The president has just finished a mini press conference with the presidents of Lithuania, Latvia and Estonia. The affection and good humor between the four leaders were palpable. Two of Bush’s statements were particularly telling.
In answer to a question speculating on whether the US and Russia would cut a deal in which Russia would ensure that Belarussian President Lukashenko would not be reelected in exchange for American endorsement of the next government, Bush answered that cutting deals on someone else’s future was unacceptable. He noted that hat’s the same kind of deal that sealed the fate of these countries and consigned them to Stalin’s brutal dictatorship. But he did say that the people of Belarus “should be allowed to express themselves in free and open and fair elections,”

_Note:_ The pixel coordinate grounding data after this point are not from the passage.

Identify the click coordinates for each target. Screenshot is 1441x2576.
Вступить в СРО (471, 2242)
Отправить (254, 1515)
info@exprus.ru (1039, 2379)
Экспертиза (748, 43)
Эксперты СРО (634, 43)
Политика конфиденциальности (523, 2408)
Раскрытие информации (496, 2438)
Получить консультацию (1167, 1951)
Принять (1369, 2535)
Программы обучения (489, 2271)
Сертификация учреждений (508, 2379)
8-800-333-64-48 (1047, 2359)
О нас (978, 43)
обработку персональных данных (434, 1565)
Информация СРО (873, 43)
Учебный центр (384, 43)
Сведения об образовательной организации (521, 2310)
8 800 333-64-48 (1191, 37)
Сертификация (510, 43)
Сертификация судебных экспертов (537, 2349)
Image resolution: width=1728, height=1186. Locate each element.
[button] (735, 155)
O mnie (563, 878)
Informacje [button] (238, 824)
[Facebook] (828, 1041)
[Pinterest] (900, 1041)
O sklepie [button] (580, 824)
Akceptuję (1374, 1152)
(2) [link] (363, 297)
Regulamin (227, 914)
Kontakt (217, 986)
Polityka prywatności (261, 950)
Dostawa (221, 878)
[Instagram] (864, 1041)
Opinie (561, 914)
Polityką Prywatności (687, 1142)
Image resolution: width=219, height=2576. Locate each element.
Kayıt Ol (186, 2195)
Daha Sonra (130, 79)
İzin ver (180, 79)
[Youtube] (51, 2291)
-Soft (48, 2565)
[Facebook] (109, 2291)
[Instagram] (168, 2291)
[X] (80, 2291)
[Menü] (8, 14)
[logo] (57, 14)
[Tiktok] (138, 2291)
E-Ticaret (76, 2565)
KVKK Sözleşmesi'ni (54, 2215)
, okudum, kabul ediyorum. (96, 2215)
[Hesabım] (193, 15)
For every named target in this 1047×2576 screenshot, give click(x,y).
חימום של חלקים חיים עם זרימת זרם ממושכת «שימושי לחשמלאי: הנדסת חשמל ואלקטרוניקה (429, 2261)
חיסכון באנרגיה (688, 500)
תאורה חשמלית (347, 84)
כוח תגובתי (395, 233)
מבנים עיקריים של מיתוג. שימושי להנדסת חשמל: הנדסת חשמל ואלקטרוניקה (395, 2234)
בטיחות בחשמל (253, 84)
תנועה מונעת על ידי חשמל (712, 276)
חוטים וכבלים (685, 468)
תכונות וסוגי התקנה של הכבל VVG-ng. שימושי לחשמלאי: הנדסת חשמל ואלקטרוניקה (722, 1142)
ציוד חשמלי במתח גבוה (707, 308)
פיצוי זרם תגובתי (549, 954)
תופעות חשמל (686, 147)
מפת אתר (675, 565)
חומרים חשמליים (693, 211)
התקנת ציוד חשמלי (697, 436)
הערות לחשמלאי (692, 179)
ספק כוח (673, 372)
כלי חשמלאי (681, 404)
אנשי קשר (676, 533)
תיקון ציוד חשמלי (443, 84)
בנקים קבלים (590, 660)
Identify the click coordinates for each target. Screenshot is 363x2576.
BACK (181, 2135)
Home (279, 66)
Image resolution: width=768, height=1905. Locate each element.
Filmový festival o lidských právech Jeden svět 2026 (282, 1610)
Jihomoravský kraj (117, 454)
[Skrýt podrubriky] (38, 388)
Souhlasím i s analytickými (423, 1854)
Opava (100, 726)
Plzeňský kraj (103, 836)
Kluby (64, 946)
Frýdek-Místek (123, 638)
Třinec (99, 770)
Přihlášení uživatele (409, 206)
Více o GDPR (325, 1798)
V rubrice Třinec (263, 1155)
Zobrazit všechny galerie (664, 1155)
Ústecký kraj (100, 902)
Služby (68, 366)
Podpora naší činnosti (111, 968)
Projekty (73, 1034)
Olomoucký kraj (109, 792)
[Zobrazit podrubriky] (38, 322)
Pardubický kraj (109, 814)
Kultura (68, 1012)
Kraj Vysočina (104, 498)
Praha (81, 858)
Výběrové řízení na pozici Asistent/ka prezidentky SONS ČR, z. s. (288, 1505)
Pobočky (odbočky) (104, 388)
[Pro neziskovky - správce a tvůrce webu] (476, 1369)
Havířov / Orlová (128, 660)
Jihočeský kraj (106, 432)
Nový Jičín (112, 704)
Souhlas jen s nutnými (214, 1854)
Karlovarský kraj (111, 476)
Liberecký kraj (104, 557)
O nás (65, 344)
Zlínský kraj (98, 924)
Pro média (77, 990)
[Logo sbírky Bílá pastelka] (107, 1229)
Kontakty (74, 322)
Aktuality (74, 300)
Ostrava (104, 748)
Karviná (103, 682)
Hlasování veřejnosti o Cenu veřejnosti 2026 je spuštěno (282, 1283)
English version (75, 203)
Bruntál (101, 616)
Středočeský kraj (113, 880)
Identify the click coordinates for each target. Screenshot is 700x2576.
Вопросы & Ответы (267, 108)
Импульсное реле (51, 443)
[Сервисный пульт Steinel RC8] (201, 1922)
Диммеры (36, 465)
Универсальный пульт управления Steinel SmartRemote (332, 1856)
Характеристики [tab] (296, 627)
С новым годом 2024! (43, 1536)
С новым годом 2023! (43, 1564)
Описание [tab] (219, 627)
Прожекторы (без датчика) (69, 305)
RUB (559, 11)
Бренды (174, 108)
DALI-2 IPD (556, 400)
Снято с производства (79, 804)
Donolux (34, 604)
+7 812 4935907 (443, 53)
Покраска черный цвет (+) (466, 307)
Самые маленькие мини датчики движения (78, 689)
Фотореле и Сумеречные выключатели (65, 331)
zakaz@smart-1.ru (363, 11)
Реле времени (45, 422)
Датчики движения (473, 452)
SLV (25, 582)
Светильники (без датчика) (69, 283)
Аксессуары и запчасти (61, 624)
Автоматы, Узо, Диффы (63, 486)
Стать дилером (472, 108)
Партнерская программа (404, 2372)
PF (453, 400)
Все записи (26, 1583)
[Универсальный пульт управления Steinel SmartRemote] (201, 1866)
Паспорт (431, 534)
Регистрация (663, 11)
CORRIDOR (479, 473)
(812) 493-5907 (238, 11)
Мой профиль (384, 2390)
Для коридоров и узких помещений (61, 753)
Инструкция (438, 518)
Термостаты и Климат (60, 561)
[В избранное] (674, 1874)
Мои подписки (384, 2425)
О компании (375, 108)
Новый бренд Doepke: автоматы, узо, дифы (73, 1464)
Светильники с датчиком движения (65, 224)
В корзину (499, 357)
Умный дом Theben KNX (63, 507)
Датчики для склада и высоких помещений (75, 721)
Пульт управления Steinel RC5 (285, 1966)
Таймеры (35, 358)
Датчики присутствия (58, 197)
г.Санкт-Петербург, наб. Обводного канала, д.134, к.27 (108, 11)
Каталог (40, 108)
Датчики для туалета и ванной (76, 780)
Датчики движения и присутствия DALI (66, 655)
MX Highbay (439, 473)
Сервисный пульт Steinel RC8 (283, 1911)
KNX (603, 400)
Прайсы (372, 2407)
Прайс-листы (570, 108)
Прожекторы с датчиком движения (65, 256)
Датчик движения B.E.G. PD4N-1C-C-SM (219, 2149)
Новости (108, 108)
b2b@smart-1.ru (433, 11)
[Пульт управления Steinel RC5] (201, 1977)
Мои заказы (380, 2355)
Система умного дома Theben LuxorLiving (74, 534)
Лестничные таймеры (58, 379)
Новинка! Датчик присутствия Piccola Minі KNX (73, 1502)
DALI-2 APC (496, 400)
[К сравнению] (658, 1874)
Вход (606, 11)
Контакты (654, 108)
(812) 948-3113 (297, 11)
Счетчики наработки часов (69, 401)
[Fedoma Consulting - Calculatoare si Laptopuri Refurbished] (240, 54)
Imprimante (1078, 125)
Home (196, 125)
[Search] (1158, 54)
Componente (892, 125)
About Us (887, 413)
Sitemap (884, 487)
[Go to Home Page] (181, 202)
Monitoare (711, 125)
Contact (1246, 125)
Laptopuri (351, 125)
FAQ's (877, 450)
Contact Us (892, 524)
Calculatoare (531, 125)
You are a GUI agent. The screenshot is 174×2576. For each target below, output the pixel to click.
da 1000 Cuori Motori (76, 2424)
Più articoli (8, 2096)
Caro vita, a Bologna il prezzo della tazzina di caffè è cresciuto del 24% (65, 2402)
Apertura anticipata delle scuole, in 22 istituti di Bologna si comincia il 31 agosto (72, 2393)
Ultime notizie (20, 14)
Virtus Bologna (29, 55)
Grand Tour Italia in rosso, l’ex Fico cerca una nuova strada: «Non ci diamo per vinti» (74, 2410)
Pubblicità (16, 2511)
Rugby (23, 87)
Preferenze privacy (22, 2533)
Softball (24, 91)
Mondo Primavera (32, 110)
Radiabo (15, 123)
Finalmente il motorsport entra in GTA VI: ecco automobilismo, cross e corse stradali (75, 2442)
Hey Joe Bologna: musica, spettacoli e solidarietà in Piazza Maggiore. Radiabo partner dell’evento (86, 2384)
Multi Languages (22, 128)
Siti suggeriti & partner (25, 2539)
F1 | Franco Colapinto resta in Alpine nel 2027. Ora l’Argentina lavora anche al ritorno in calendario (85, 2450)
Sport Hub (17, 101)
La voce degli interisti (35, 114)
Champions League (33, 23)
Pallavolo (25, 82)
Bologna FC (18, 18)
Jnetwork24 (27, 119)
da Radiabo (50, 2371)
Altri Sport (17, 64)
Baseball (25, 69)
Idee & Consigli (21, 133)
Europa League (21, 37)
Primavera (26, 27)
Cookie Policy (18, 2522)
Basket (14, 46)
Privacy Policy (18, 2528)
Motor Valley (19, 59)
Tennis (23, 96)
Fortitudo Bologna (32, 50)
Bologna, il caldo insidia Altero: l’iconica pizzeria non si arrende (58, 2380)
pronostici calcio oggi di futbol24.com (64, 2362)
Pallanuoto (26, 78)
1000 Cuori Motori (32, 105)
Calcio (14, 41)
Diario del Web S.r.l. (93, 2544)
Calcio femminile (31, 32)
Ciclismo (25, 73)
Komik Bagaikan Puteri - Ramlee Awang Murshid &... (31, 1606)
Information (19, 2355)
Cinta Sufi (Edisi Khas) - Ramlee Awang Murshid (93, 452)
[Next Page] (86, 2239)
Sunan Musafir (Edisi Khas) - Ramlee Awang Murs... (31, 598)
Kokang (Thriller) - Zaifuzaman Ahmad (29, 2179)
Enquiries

To another question asking about Putin’s charge that the US is fomenting revolution on Russia’s borders, the president didn’t actually deny any American involvement, saying instead that the amition to be free was universal and that “the idea of countries helping others become free, I hope that would be viewed as not revolutionary, but rational foreign policy, as decent foreign policy, as humane foreign policy.”
The example of the three Baltic countries in shaking off the yoke of communist tyranny and building democratic societies is an important one. Emerging democracies look today to Ukraine and Georgia for examples. But those two countries had to look some place for inspiration. The Baltic states provide some of that inspiration.